Look, Bill, either you were wrong and you corrected yourself, or your accusers are themselves 100% wrong. It can’t be both. Unless, of course, he’s been Clinton-like and playing on the distinction between him winning an award and his programme winning an award.
As for the issue of “Janet Maslin wasn’t quoting Al Franken, there are no quote marks, she was defaming me”, let’s look at the original article
In a book that baits its targets with varying degrees of success, Mr. Franken makes a bull’s-eye out of Mr. O’Reilly. First the prize: he shows how Mr. O’Reilly’s erroneous claim that he won a Peabody Award evolved into even bigger fibs once it was challenged.

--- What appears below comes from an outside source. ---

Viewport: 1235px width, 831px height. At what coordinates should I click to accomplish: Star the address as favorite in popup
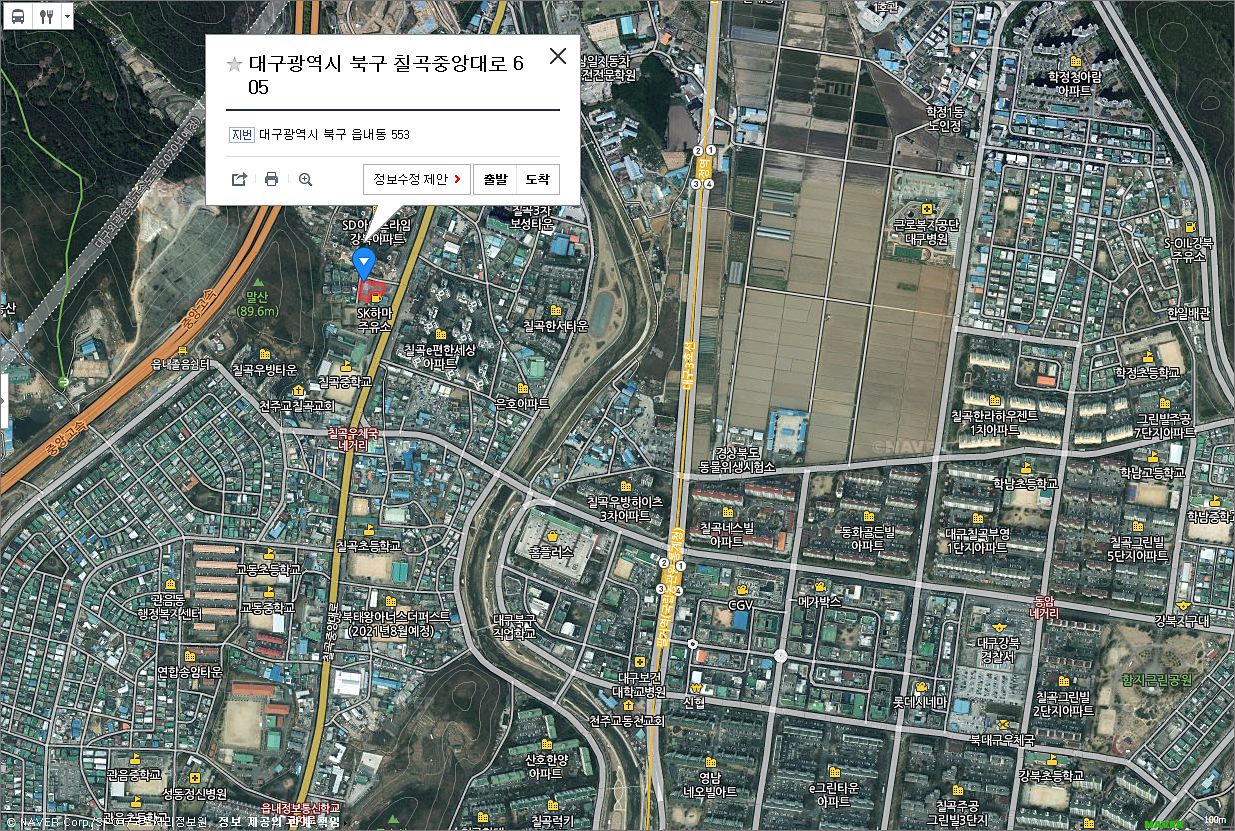click(234, 65)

She’s summarising a section of the book - of course there are no quotes. It’s still sourced from Franken’s book.
Incidentally, at about 7:30 he mentions that he’s only told people to shut up “5 times in 7 years”, and the rest of the time it was a joke. I don’t have time to investigate this fully - that’s one for the rest of the bloggers - but the “it was a joke” excuse is one of the most tired and hackneyed get-out clauses of all time.
There’s a bunch of other stuff, but the best part is towards the end. I’ve elided parts, but here’s the best stuff. (The mp3 has the entire sequence.)

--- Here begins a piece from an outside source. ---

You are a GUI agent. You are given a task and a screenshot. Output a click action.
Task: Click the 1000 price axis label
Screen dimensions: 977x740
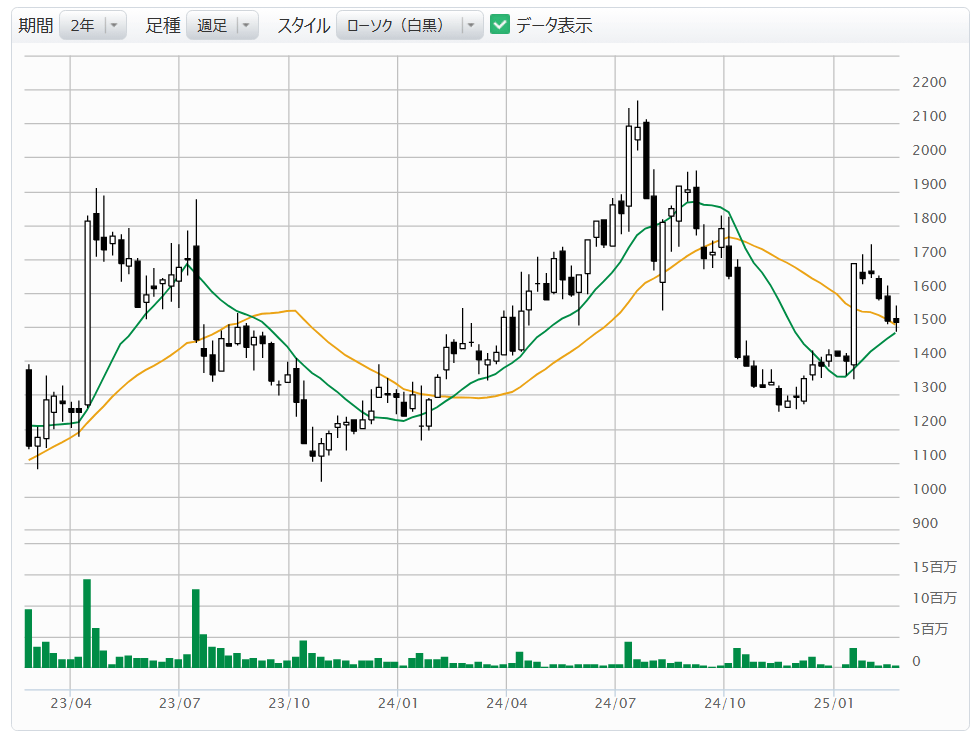tap(929, 489)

NPR: “I’ll read what the People magazine thinks” BOR: “Why? Why read it? […] There’s no reason for you to read that People magazine review; if they want to read it, they can go and read it.”
NPR: “This isn’t a review of the book, this is the the review of how you handled it […] It’s OK to ask you to be accountable for the things that you said.”
BOR: “Did you challenge [Al Franken] on what he said?”
NPR: “We had a different interview.” […] BOR: “Were you as tough on Al Franken as you were on me?” NPR: “No […] Al Franken had written a book of political satire:” BOR: […] “Calling people liars and distorting their faces on the book cover, that’s satire now, is it? And my book, who’s looking out for you, who’s designed to help people […] you’re easy on Franken and you challenge me?”
I like how O’Reilly has just said how his book is far more worthy, far more important than a random hack job like Franken’s book, and then he doesn’t understand why he gets more scrutiny. Oh, and for what it’s worth, calling people liars and photoshopping their faces is pretty close to the dictionary definition of satire in the early 2000s. And why is he so adamant to suppress an on-air quote of a book review, when he’s spent so much time talking about facts and opinions and how he’s not prejudiced in any way?
Well, let’s see the final word that NPR has, after Bill O’Reilly has stormed off:
NPR: “Oh, so you’re not even going to give me the chance to ask you a follow-up question, you have to make a speech and then have the last word?”
People magazine (quoted by NPR): “I was O’Reilly’s ‘Most Ridiculous Item Of The Day’. The big guy said ‘Review the book, not me.’ Then he called me a pin-head. Consistency isn’t his best feature.”